Páginas

quinta-feira, 1 de setembro de 2016

Dez dias de silêncio



 
Recolho-me ao silêncio por dez dias. Desconectar para conectar-se a si, ao que se passa dentro. Retiro-me em silêncio, mas não em meio ao verde e a calmaria da natureza. Não! É preciso silenciar em meio aos outros, na convivência. Retiro-me para no silêncio concentrar a mente, torná-la mais sensível e refinada. É preciso tornar-se atento a respiração tal como ela é: inspirando e expirando sem esforço, naturalmente, encontro as sensações no corpo. O silêncio convida a experenciar em si mesmo as sensações e a sua verdade. Tornar-se consciente do corpo, dividi-lo em partes para ter a percepção do que se passa, do surgir e desaparecer das sensações. Todo o corpo é sensações. Um mente grosseira não consegue ir além de sensações grosseiras, como é a dor – a sensação de maior intensidade.
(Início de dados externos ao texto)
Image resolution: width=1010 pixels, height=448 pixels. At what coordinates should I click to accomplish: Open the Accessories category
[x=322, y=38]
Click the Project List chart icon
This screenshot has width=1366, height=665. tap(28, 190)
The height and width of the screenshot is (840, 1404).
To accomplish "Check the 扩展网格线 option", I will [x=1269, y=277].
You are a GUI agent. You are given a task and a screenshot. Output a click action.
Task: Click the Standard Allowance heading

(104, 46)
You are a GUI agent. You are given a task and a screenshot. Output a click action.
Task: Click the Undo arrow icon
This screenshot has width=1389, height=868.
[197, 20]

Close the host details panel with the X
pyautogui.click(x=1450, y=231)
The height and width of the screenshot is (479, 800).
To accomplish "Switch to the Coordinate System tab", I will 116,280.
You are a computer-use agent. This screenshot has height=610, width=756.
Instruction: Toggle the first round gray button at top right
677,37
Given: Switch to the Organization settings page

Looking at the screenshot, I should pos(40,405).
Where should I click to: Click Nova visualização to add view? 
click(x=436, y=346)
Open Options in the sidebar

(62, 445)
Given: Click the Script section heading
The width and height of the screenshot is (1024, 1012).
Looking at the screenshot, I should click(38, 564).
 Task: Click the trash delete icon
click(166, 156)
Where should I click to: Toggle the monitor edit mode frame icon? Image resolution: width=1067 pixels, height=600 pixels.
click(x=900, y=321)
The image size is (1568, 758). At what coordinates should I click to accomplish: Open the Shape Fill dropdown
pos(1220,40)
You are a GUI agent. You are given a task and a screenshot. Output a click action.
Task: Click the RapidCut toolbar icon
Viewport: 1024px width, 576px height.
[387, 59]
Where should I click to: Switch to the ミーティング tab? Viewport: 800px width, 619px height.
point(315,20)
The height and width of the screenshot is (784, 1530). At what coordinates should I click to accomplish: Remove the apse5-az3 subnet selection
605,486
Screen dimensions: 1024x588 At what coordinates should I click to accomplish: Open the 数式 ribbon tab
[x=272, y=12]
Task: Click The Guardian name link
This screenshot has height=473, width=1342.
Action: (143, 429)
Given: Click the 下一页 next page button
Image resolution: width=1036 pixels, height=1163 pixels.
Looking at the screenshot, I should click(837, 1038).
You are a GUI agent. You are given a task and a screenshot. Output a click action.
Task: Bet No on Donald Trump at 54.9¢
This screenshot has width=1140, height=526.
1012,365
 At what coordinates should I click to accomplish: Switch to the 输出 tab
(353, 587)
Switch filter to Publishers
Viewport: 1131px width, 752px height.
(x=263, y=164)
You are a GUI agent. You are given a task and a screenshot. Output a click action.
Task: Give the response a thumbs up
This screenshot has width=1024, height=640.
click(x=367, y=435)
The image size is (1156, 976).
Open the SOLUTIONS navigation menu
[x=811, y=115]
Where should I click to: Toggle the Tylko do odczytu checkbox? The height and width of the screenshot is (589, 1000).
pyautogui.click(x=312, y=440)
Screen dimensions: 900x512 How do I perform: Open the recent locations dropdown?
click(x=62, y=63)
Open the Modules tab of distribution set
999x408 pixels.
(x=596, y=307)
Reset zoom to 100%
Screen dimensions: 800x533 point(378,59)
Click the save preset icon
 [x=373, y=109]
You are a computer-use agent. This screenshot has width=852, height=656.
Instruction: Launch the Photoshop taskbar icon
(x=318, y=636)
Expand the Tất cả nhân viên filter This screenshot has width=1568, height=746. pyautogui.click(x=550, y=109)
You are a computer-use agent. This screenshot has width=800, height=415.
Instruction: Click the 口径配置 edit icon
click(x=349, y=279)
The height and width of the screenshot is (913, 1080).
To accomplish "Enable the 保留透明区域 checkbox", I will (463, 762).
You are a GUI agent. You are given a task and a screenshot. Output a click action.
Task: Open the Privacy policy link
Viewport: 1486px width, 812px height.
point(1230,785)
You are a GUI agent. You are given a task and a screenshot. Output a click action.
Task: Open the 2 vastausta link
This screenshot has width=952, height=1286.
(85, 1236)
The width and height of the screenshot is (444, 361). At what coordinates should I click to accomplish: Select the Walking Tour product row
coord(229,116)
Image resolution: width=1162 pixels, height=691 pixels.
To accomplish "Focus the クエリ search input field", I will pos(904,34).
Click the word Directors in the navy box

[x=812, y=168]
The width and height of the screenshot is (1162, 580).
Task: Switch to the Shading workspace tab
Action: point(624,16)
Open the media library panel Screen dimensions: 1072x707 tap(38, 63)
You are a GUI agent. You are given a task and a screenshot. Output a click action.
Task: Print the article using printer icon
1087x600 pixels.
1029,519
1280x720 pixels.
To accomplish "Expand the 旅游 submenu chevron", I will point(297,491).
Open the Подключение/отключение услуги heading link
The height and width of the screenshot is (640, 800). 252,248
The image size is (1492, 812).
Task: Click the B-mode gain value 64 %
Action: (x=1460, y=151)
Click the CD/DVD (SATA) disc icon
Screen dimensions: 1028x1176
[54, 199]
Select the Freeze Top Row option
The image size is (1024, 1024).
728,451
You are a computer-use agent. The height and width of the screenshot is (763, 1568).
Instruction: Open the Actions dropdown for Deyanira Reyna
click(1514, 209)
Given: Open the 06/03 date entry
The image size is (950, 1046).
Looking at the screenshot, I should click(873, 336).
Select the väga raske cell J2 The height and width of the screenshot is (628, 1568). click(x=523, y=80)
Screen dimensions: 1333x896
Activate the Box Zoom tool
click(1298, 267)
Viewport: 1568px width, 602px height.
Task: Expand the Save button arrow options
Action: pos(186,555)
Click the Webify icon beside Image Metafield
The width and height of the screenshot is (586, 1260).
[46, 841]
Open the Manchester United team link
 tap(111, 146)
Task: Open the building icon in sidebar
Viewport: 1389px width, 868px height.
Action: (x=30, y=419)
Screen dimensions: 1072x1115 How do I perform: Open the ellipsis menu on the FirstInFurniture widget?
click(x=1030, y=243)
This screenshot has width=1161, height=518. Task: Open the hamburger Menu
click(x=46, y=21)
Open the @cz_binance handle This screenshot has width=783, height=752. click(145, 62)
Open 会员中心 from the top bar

Um mente sensível, refinada reconhece sensações mais sutis. Se o que temos consciência são de sensações sutis ou grosseiras não faz diferença porque ambas possuem a mesma natureza: anicca – a impermanência. No silêncio encontramos o ir e vir das sensações, o movimento diante do qual não devo reagir e sim tornar-me equânime. A equanimidade é a meta mais elevada.
 
Roda de Dhamma
 
Vipassana nos faz experenciar, a partir do silêncio e do sofrimento, a impermanência das sensações e nos ensina a equanimidade diante delas. Ser equânime significa não reagir, não possui aversão nem avidez pelas sensações que passam por nosso corpo, que vão e vem, que são agradáveis e desagradáveis. A avidez envolve o desejo e o apego - o alimento do ego, enquanto que, a aversão envolve a raiva. A equanimidade está acima disso, é a estabilidade mental que, por sua vez, conduz a libertação do todo e qualquer sofrimento e, assim, a um estado de paz e alegria. Equanimidade, basicamente, consiste em não reagir diante das sensações, mais além, diante do mundo. É não estar envolvido com o que passa, com o que muda, em outras palavras, estar liberto do mundo da dualidade, dos pares de opostos. A equanimidade mental é, na verdade, liberta(D)or.
 
 
Os dez dias de silêncio chegam ao fim. Todos saem dele tão cheios, eu, no entanto, tão vazia. Nada existia para ser dito senão as palavras previamente pensadas. Foram dez dias de imersão em si mesmo, dez dias sem falar, sem ler, sem escrever, e, inclusive, sem contato visual. Já no final do primeiro diz quis fugir, arrumar as malas e partir. Quase todos os dias pensava em desistir. Não houve um único dia que não senti dor. O corpo e mente gritavam para sair de lá. O que me fortalecia era ter compreendido que a natureza de todas as coisas é a impermanência. Assim, consciente de que a dor e o tempo eram impermanentes, chego ao fim. E, no fim, que encontro? O nada. O silêncio povoado de gritos gerou um vazio. Eu não era mais do que puro espaço, um nada. Choro. O choro brota e não faz questão de esconder-se tampouco quer cessar. Choro sem porquê assim como a flor vive, sem porquê.
 
 
O vazio, no entanto, apenas superficialmente pode ser igualado ao nada. O vazio não necessariamente é nada, pois, ele, certamente, está cheio de potencialidade, pleno de potência criadora. No vazio - no estado de vacuidade silenciosa, pulsa o vivo, o criativo que ganha formas, os contornos, quando saindo inverno encontrar a primavera: as condições adequado para florescer. Se, por um lado, uma verdade experenciada no silencio foi a da anicca – a impermanência, por outro lado, há o entendimento de que o vazio é somente um estado passageiro e, além disso, reconhecemos a sabedoria que existe na atitude do deixar ser. Consciente do vazio interior apenas deixo-o ser. Deixar ser consiste basicamente em viver o presente tal como ele é, entregar-se, aceitar a vacuidade. O ser e o vazio enquanto potência criativa são um e o mesmo sendo que em qualquer hora, tanto outrora, como agora e a toda hora se manifesta. A atitude do deixar ser pode ser compreendida como a atitude da equanimidade, da serenidade, da tranquilidade. É de dentro dessa atitude que podemos perceber a nós mesmos, a natureza, o mundo e os outros e, por fim, experenciar o divino.